The Data Scientist will be primarily responsible for designing and executing the analysis of our uniquely complex combinatorial datasets of microbial interactions in order to identify beneficial microbial “ensembles”. You will fully own the data analysis process of these datasets and will be able to innovate new methods of analysis and visualization, with the results of your work directly informing the direction of laboratory experiments to drive our discovery efforts. As an early member, of a growing team, your contributions will be transformative: working closely with the Director of Engineering and laboratory scientists, you will build out the core data analysis methods at Concerto, influencing upstream image processing and downstream predictive modeling.
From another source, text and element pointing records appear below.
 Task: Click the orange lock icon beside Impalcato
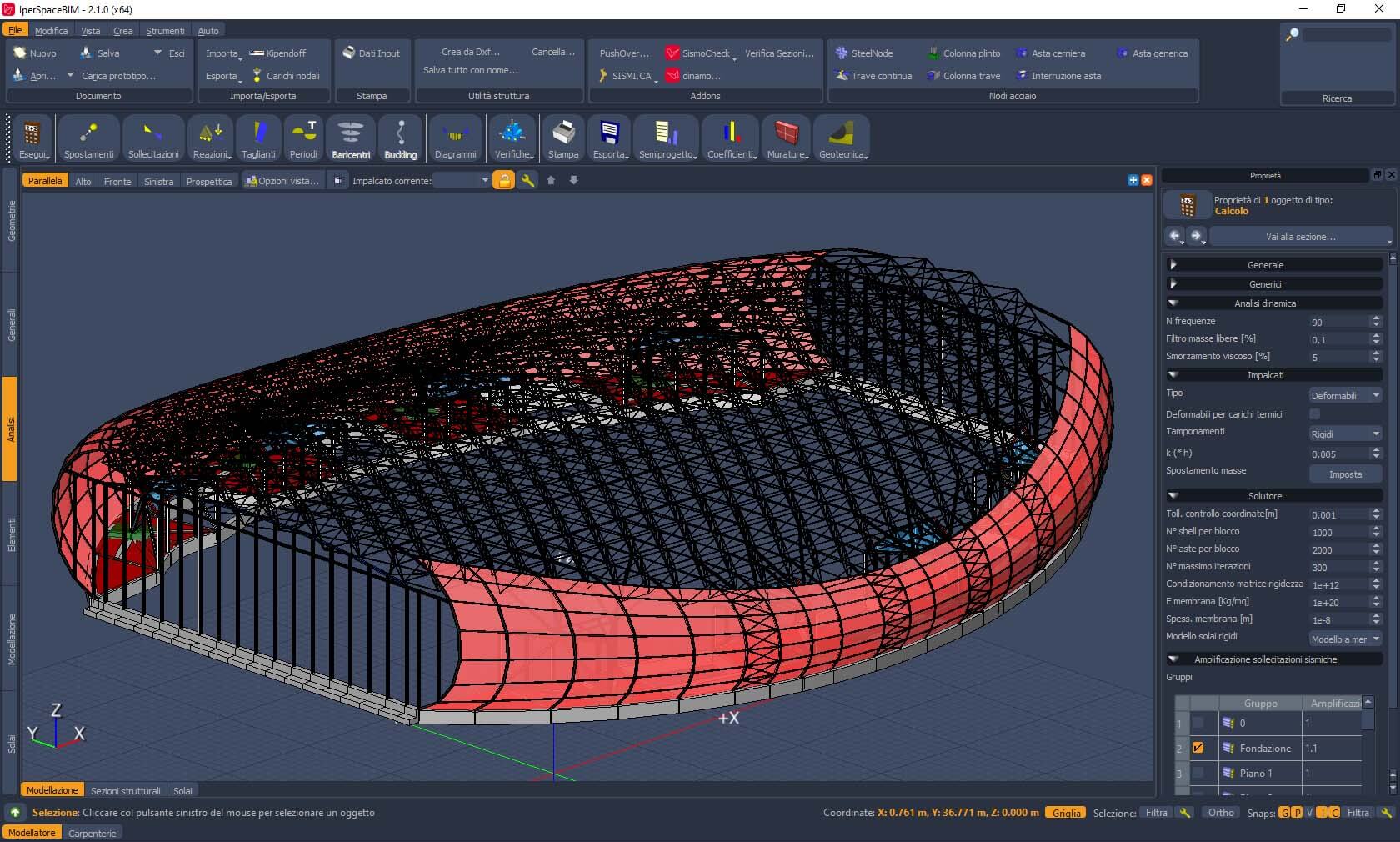click(x=504, y=180)
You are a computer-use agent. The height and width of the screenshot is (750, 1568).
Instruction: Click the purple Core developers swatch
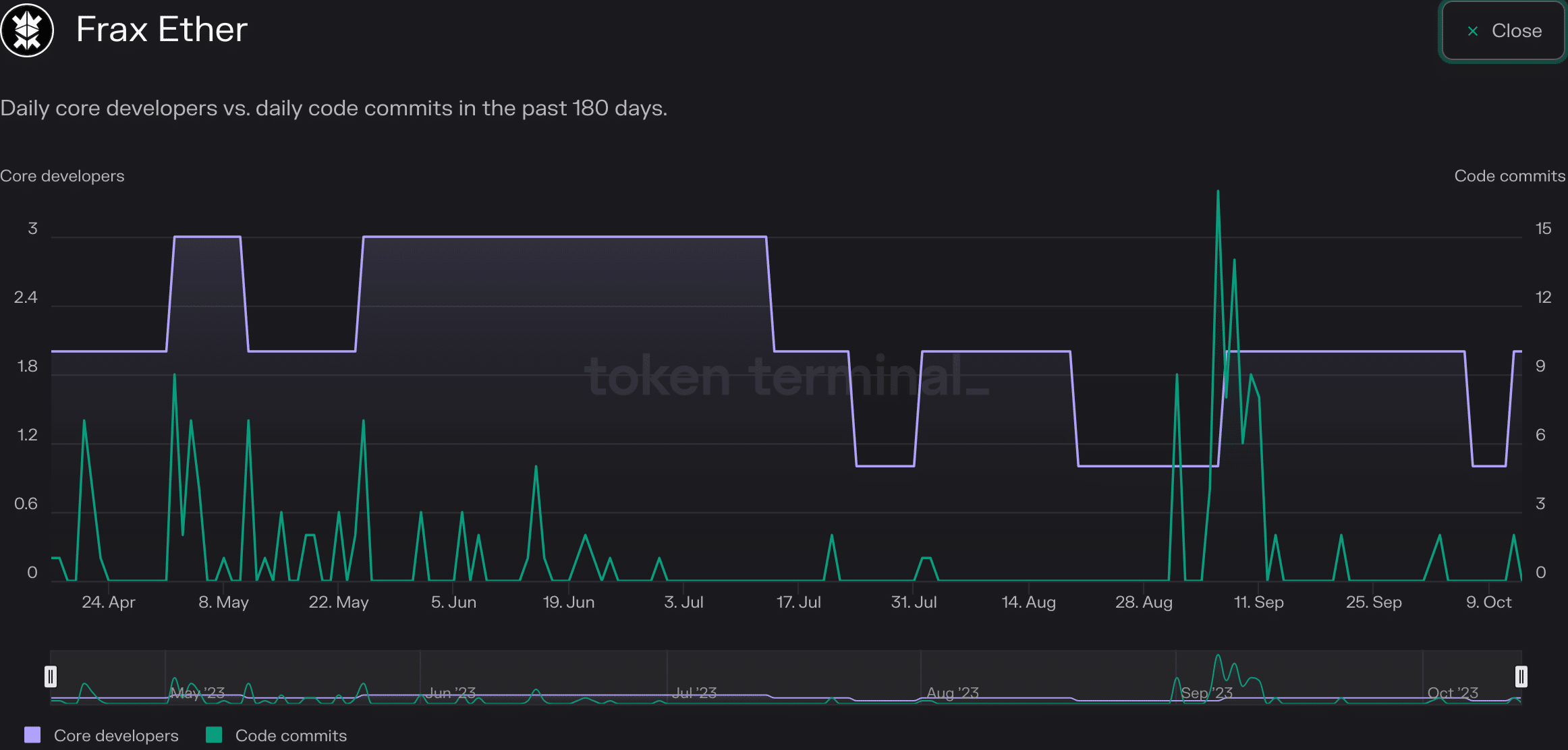(32, 734)
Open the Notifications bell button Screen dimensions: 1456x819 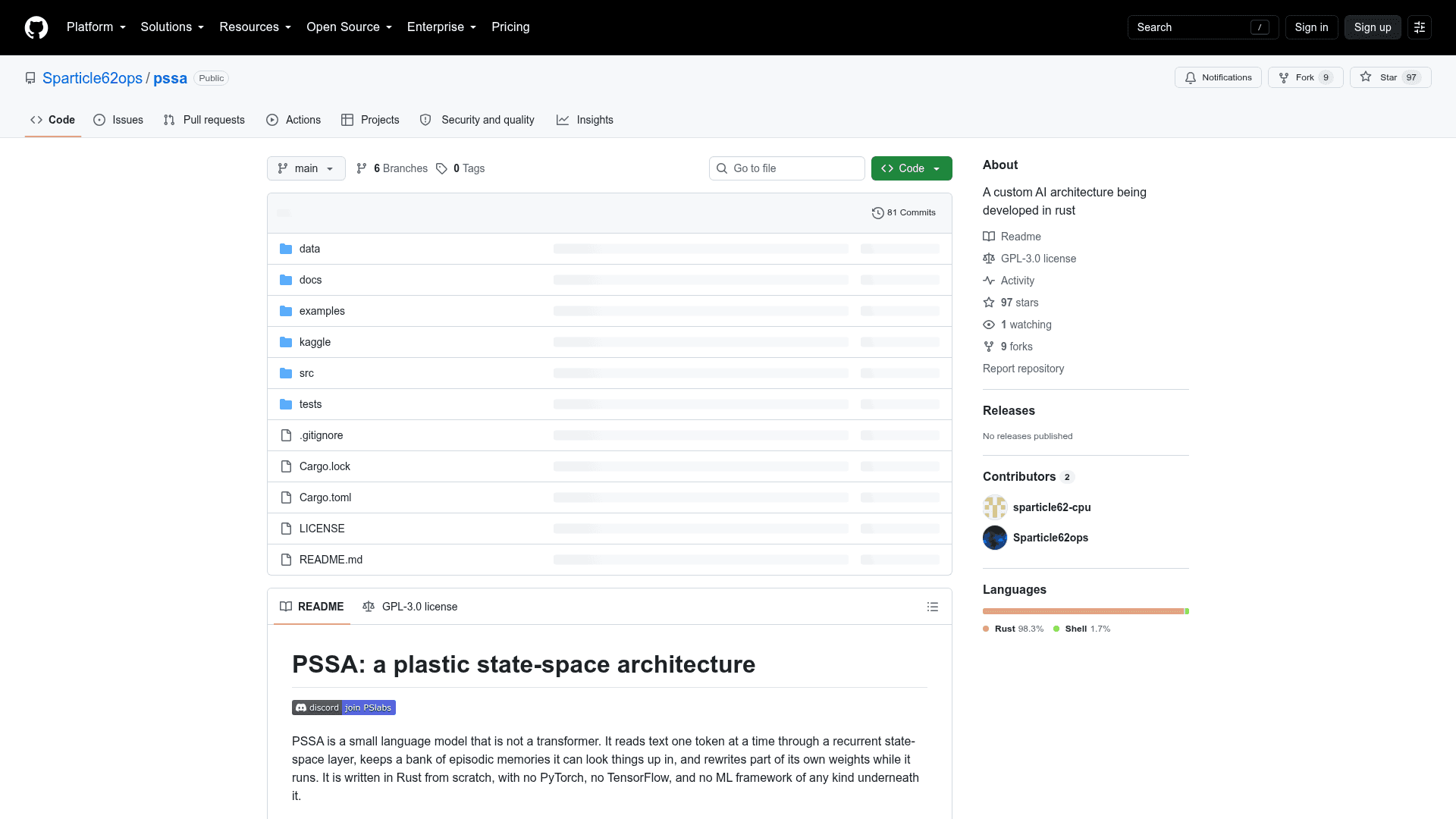tap(1218, 77)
Finally, as our team grows, you’ll play a critical role in developing Concerto’s culture and putting our core values into practice.
Responsibilities
Standardize and operationalize data cleaning methods
Design and implement analysis techniques for combinatorial microbe interaction data with the strong statistical rigor required of large biological datasets, to identify beneficial groups of microbes working together
Design and implement new and insightful data visualizations to communicate scientific results to a technical audience
Standardize your analysis work into reusable code modules
Work with Director of Engineering to inform upstream image processing and feature extraction methods used to generate data
Work with the Chief Scientific Officer and other scientist to inform the design of experimental screens, as well as follow-up experiments aiming to address the working hypothesis
Identify opportunities to extract new value from kChip datasets
Embody Concerto’s core values in your work
Required Qualifications
PhD/Masters in Data Science, Statistics, Computational Biology or related field with 1-3 years of working experience
3-5 years of experience designing and implementing data analysis methods to interrogate complex datasets
A strong understanding of data cleaning and filtering processes
Experience implementing statistical inference, machine learning, and/or other analytical methods
Experience using Python and Jupyter Notebooks for data analysis, including the use of packages such as Numpy and Pandas
Familiarity with data visualization tools or software packages
Strong written and verbal communication; and ability to communicate technical material to expert and non-expert audiences simply and clearly
Demonstrated track record of working well in team environments
Proactive, with a strong drive for problem solving and creative data exploration
Human-friendly, reproducible coding habits (well-commented, logically structured, etc.)